* Begin DATA FOR PROCESSING *

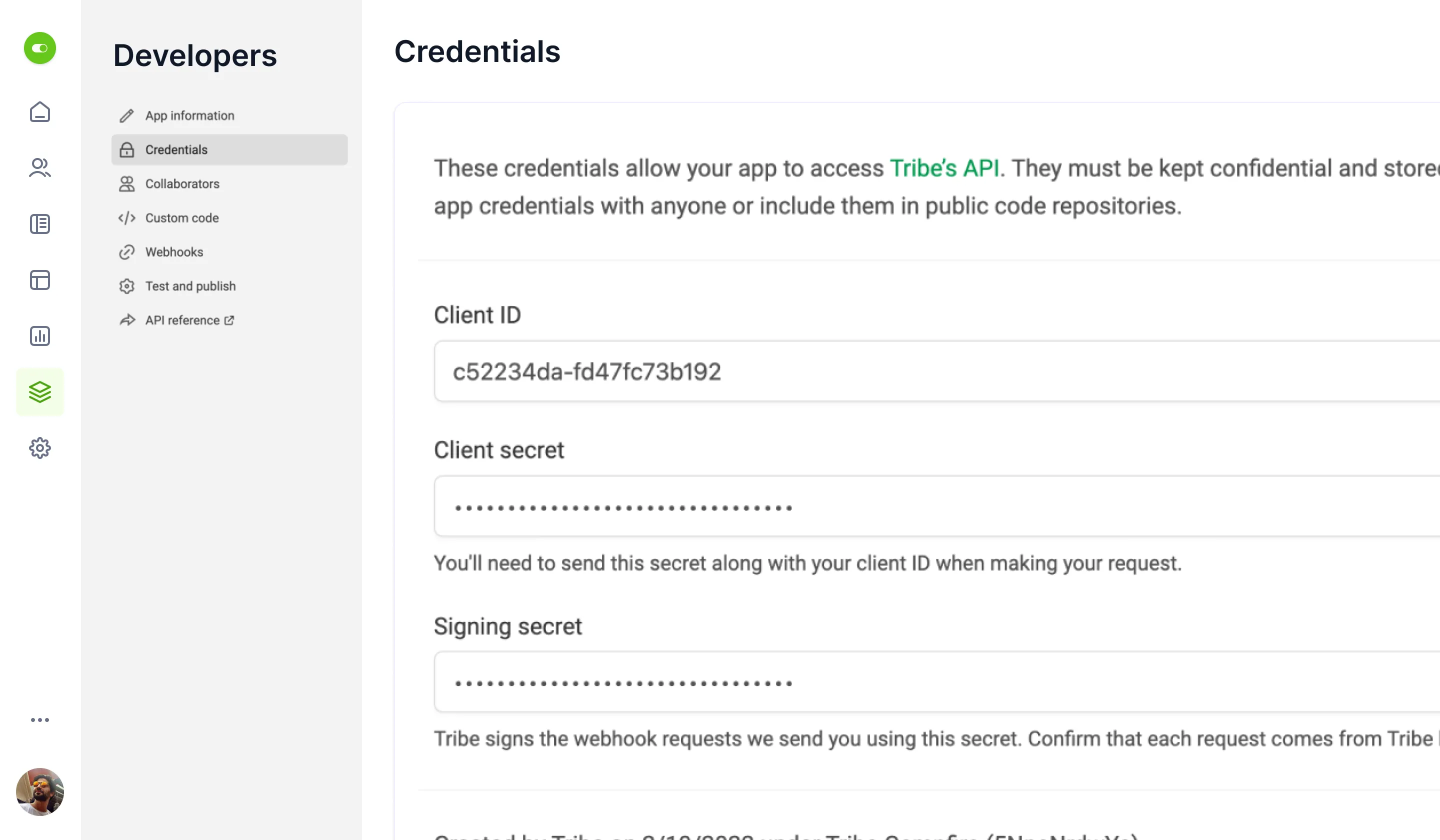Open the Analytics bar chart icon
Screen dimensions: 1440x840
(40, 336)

* End DATA FOR PROCESSING *
* Begin DATA FOR PROCESSING *

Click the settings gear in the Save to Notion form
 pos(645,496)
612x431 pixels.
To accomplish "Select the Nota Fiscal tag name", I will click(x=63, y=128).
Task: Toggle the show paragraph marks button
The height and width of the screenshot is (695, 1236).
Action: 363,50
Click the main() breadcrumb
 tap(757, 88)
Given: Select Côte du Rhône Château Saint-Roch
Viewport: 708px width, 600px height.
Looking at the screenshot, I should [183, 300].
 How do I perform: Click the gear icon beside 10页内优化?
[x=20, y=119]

* End DATA FOR PROCESSING *

WHAT YOU HAVE TO DO: Please lay out the records as a numbered list, from the line with "Click the main() breadcrumb" up to and including the line with "[x=20, y=119]", and skip any blank lines.

ANSWER TO THE EXERCISE:
1. Click the main() breadcrumb
2.  tap(757, 88)
3. Given: Select Côte du Rhône Château Saint-Roch
4. Viewport: 708px width, 600px height.
5. Looking at the screenshot, I should [183, 300].
6.  How do I perform: Click the gear icon beside 10页内优化?
7. [x=20, y=119]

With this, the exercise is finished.